Task directions. Transcribe exactly, and without pictures, the lines from the one that contains "Given: Click the" through the last line of the material.
•••
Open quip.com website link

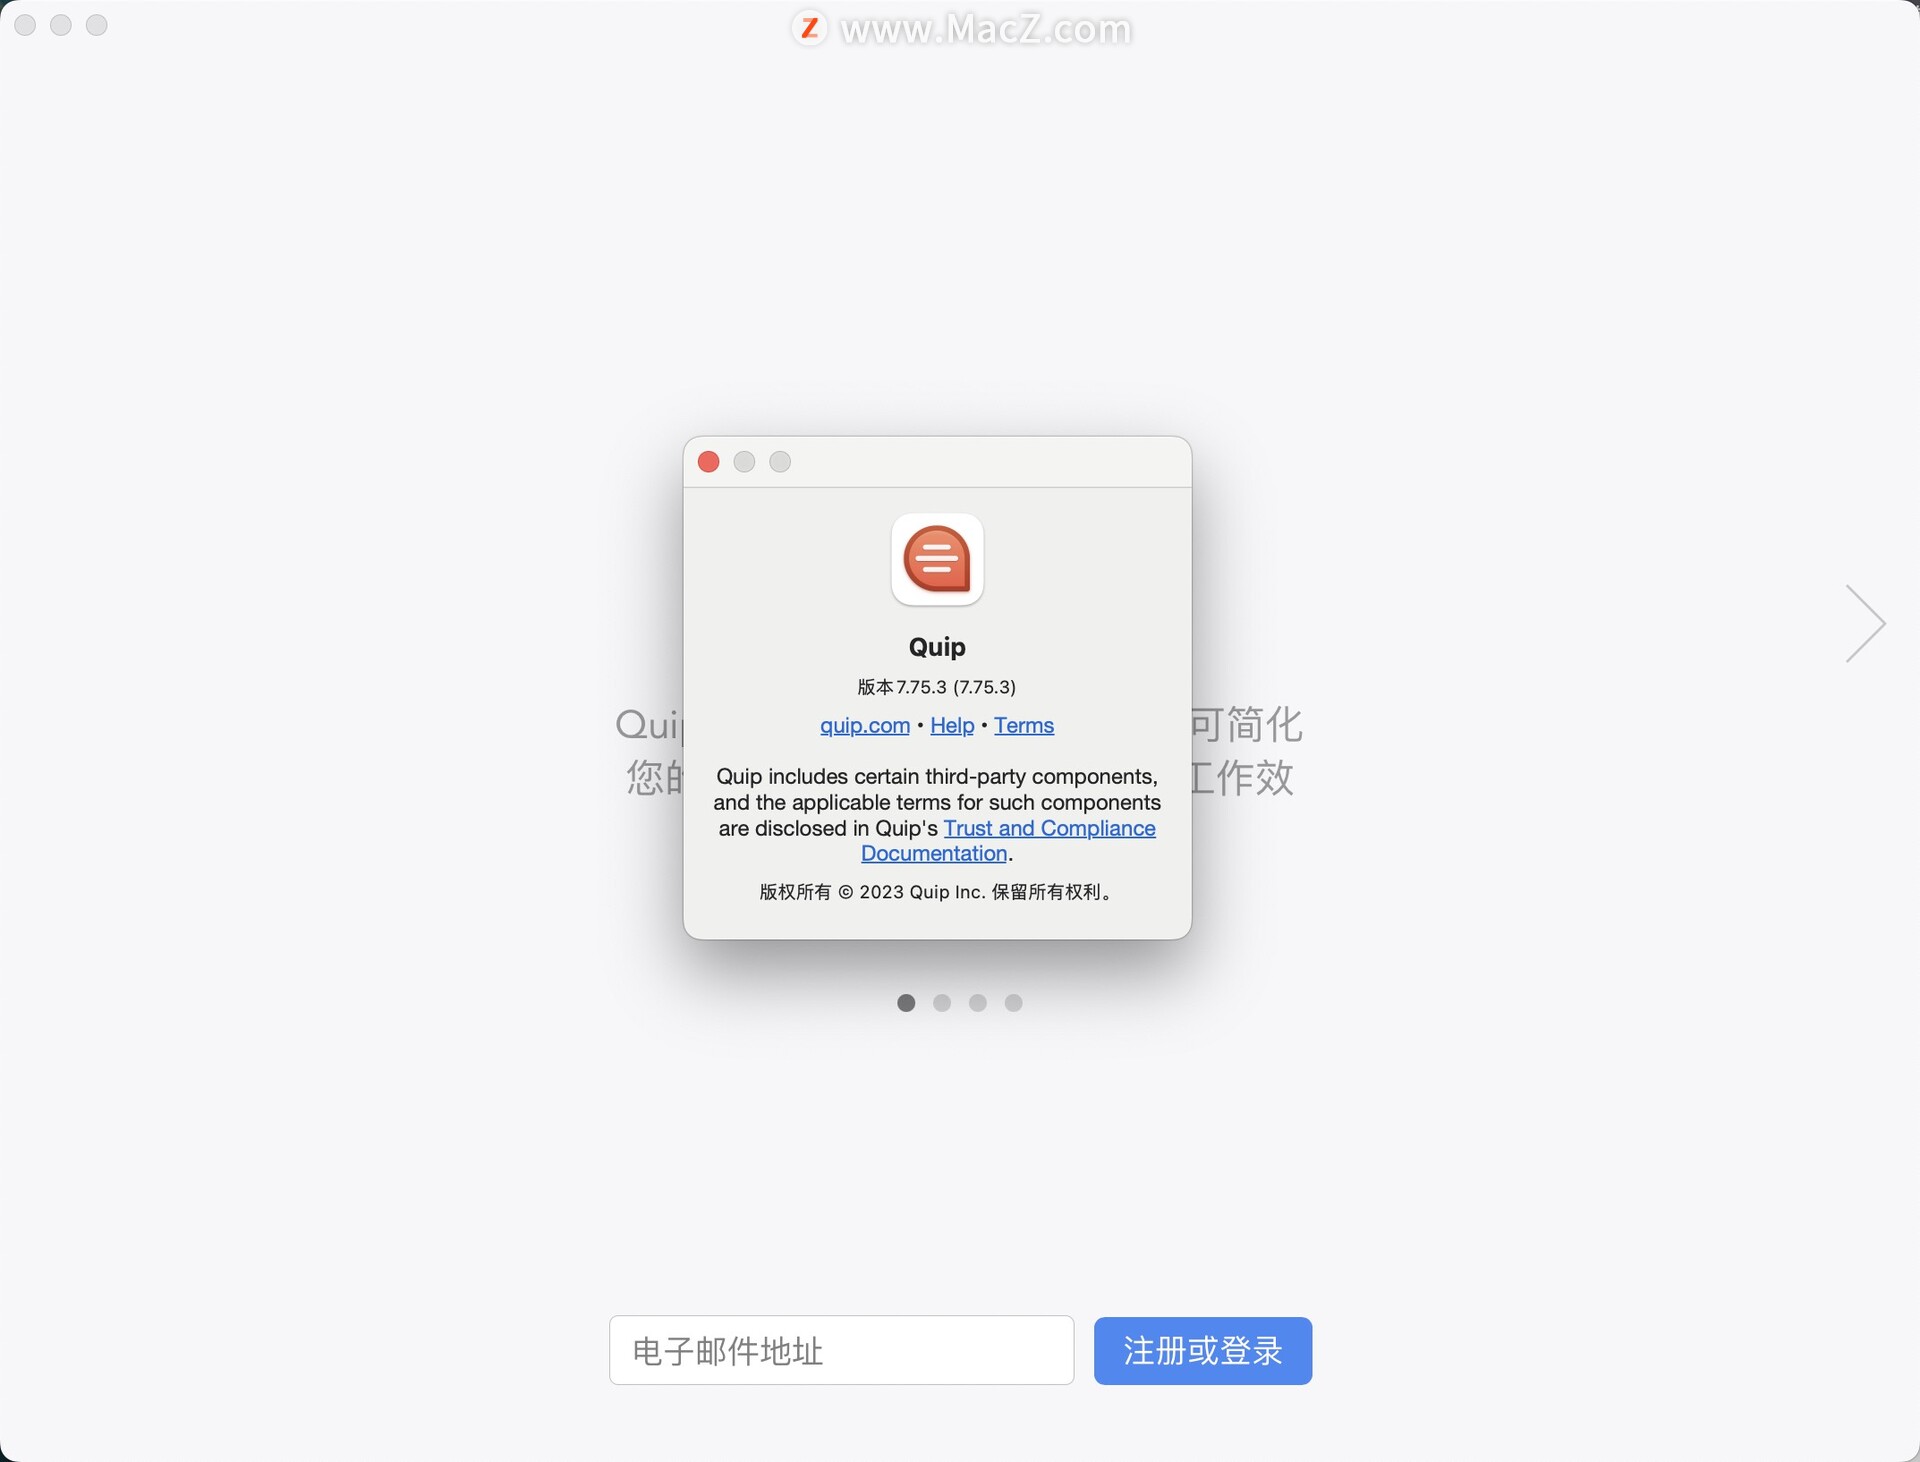pos(863,725)
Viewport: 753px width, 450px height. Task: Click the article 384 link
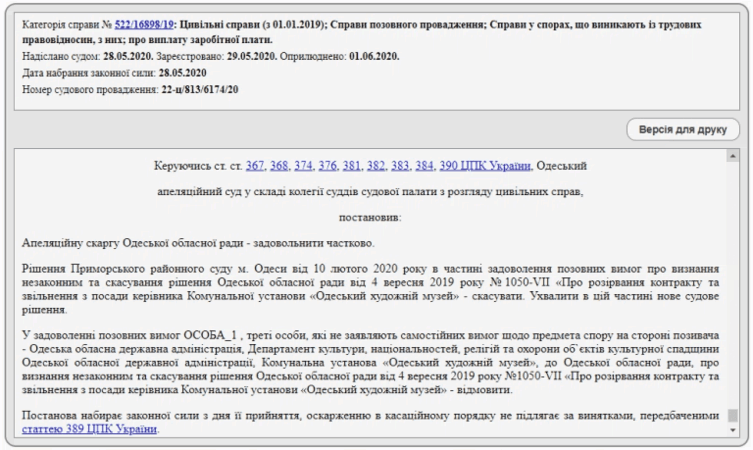point(426,165)
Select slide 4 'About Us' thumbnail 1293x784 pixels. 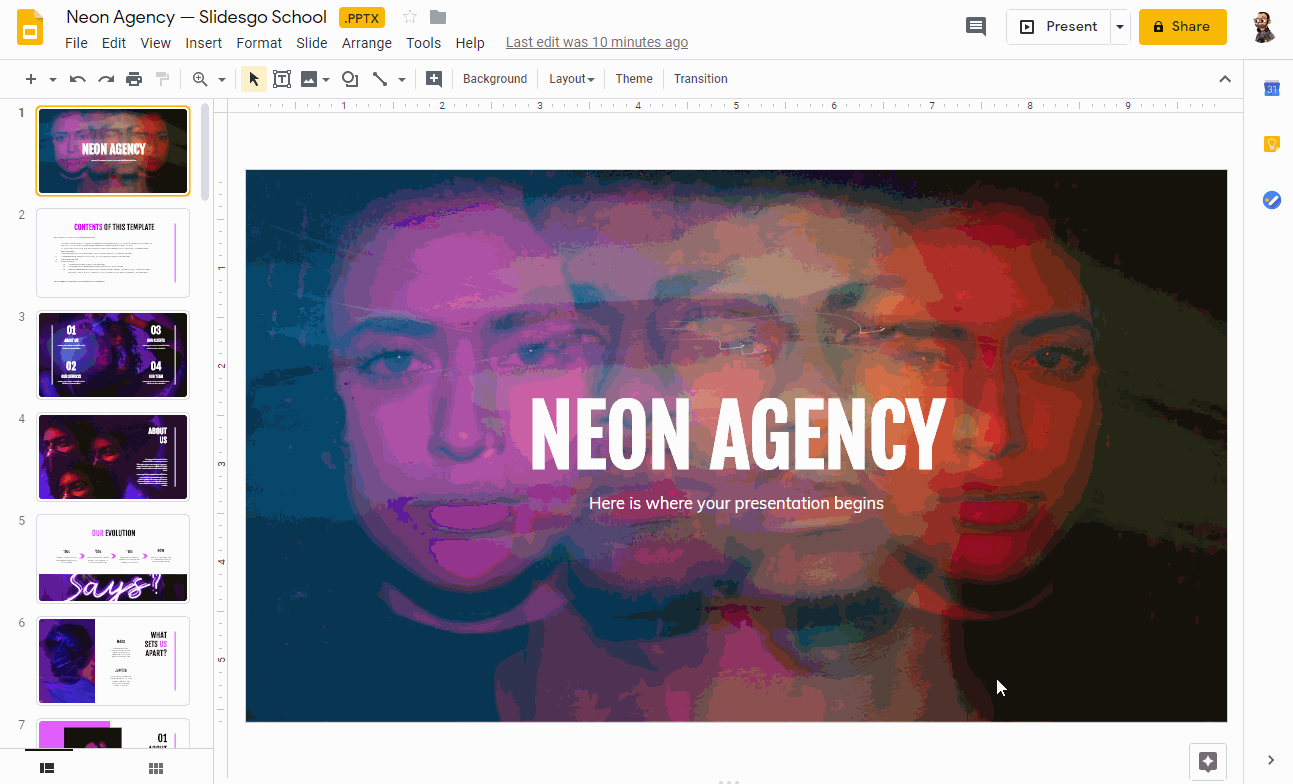[x=113, y=456]
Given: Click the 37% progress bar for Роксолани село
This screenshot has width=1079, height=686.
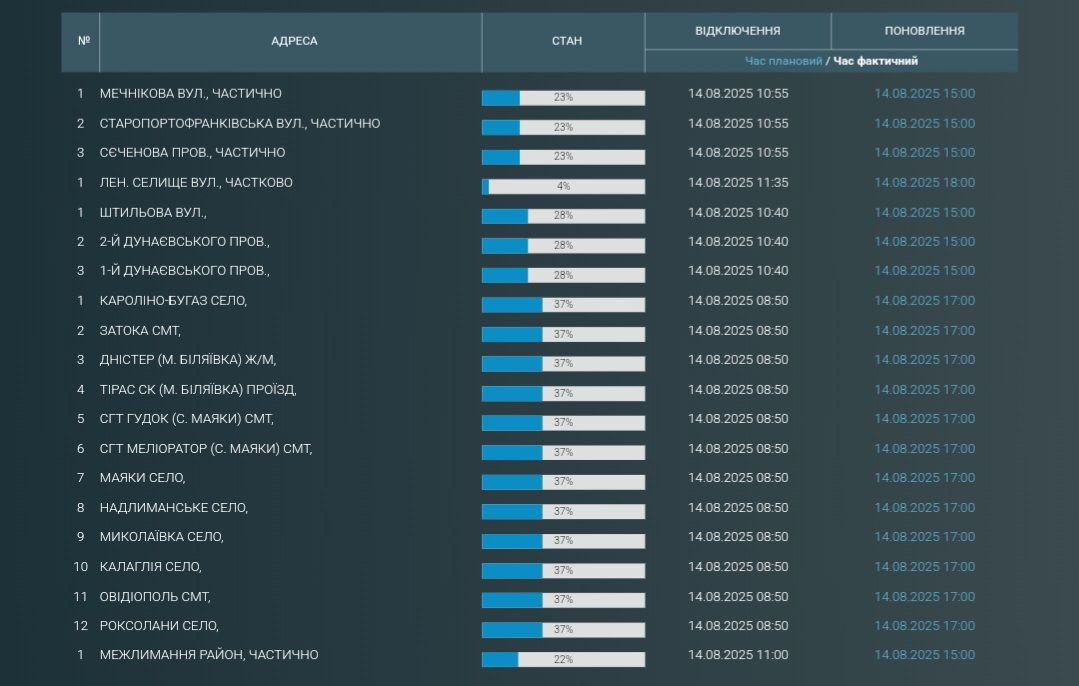Looking at the screenshot, I should point(563,630).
•••
Answer to the problem.
Given: Click the 37% progress bar for Роксолани село
This screenshot has width=1079, height=686.
Looking at the screenshot, I should point(563,630).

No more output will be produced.